• TAREA ASIGNADA A: Por favor, reescribe como lista numerada el tramo de las filas que empieza en la línea que contiene "2015. január (34, 692)" y termina con la última fila, ambos extremos incluidos. Omite las líneas en blanco.

• TEXTO PROPORCIONADO:
= = = = =

La entrada al cementerio estaba cerrada y no había oreja a la que suplicar. Quedaba cerca de una avenida por lo que me resultaba chocante en contraste con la vida agitada del tráfico. Le pedí a Celeste que esperara y di un rodeo. Me metí por un callejón y me asome a una tapia siguiendo una imagen mental del mapa: ahí estaba el cementerio. Mire en todas direcciones y no vi a nadie, ni adentro ni a mi alrededor. Me trepe y pase al otro lado. El pasto estaba descuidado y la maleza crecía espinosa y me arañaba las pantorrillas mientras iba de tumba en tumba. Buscaba una señal, una estrella de David, mi apellido escrito cirílico, algo. Algo que me conecte con alguien. Algo que justifique esa sensación de pertenencia que esas calles abandonadas me generaban. Vi algunas cruces y muchas hoces cruzadas por martillos, pero ninguna señal de una tumba judía. Camine un rato más intentando no perder la esperanza, después de todo no me imaginaba volviendo pronto a Jerson. Pero fue en vano.

Cualquier resabio de existencia que mi familia haya dejado en Jerson, no sobrevivió a los 70 años de comunismo y 30 de capitalismo que se sucedieron desde su partida. A veces las conexiones que hacemos en nuestra cabeza con determinados puntos en el mapa no son más que eso, conexiones imaginarias. Algo de la esencia quedó atrapada en mi familia, en nuestras tradiciones, nuestra comida, nuestra genética. Pero no es una pertenencia que se viva en lo geográfico. No quedo nada de nosotros en Jerson, pero quedo mucho de Jerson en nosotros. Deje Jerson con el regusto amargo de quien llega a una cima, solamente para enterarse de que todavía le falta mucho camino por andar.

= = = = =

• DATOS DE ENTRADA:
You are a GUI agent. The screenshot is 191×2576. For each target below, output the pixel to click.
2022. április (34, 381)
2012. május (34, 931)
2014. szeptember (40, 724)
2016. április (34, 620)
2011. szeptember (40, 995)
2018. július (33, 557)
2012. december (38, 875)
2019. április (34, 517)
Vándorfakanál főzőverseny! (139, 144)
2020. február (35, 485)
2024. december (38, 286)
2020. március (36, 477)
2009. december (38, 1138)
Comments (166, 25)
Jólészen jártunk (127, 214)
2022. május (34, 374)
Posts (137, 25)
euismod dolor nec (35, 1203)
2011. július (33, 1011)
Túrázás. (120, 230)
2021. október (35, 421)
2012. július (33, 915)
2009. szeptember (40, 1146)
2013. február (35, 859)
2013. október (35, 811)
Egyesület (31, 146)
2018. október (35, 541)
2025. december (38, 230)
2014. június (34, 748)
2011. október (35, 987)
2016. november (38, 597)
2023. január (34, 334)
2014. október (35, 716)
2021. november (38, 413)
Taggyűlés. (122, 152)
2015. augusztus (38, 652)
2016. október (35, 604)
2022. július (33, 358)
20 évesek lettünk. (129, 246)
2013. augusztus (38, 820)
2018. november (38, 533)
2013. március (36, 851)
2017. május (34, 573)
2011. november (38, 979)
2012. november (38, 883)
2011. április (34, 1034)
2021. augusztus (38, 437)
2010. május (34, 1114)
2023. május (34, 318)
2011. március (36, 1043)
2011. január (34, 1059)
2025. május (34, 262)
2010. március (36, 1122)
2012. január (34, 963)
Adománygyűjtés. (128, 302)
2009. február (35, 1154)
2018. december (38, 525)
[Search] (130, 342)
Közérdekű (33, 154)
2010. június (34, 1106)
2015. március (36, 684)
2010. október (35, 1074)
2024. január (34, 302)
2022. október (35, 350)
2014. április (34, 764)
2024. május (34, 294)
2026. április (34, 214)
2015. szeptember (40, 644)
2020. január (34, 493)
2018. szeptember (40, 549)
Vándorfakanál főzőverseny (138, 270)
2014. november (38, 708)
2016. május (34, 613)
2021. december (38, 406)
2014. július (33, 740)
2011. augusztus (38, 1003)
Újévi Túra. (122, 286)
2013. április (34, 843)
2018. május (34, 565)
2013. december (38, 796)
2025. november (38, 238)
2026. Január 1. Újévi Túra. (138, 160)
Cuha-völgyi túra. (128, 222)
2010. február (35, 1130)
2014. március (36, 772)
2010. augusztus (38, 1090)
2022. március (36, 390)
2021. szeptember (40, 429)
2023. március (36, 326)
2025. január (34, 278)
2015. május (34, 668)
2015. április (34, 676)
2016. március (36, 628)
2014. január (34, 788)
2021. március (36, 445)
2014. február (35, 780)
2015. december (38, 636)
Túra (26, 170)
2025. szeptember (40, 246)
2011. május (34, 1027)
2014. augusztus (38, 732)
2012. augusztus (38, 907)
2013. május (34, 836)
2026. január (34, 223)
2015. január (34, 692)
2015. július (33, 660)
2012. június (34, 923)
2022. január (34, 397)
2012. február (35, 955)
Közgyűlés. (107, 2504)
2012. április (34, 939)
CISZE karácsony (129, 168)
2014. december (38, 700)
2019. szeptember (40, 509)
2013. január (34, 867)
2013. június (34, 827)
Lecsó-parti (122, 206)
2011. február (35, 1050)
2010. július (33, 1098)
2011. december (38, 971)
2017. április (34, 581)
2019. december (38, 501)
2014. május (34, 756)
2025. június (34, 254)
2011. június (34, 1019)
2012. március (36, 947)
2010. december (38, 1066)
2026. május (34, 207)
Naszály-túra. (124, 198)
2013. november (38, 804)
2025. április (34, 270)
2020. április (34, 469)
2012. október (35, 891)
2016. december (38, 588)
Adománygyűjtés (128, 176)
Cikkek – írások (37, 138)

= = = = =

• TAREA ASIGNADA B: Según el texto proporcionado, ¿cuántos años de comunismo y de capitalismo se sucedieron en Jerson desde la partida de la familia?

• RESPUESTA ESPERADA A:
1. 2015. január (34, 692)
2. 2015. július (33, 660)
3. 2012. június (34, 923)
4. 2022. január (34, 397)
5. 2012. február (35, 955)
6. Közgyűlés. (107, 2504)
7. 2012. április (34, 939)
8. CISZE karácsony (129, 168)
9. 2014. december (38, 700)
10. 2019. szeptember (40, 509)
11. 2013. január (34, 867)
12. 2013. június (34, 827)
13. Lecsó-parti (122, 206)
14. 2011. február (35, 1050)
15. 2010. július (33, 1098)
16. 2011. december (38, 971)
17. 2017. április (34, 581)
18. 2019. december (38, 501)
19. 2014. május (34, 756)
20. 2025. június (34, 254)
21. 2011. június (34, 1019)
22. 2012. március (36, 947)
23. 2010. december (38, 1066)
24. 2026. május (34, 207)
25. Naszály-túra. (124, 198)
26. 2013. november (38, 804)
27. 2025. április (34, 270)
28. 2020. április (34, 469)
29. 2012. október (35, 891)
30. 2016. december (38, 588)
31. Adománygyűjtés (128, 176)
32. Cikkek – írások (37, 138)

• RESPUESTA ESPERADA B: 70 años de comunismo y 30 de capitalismo.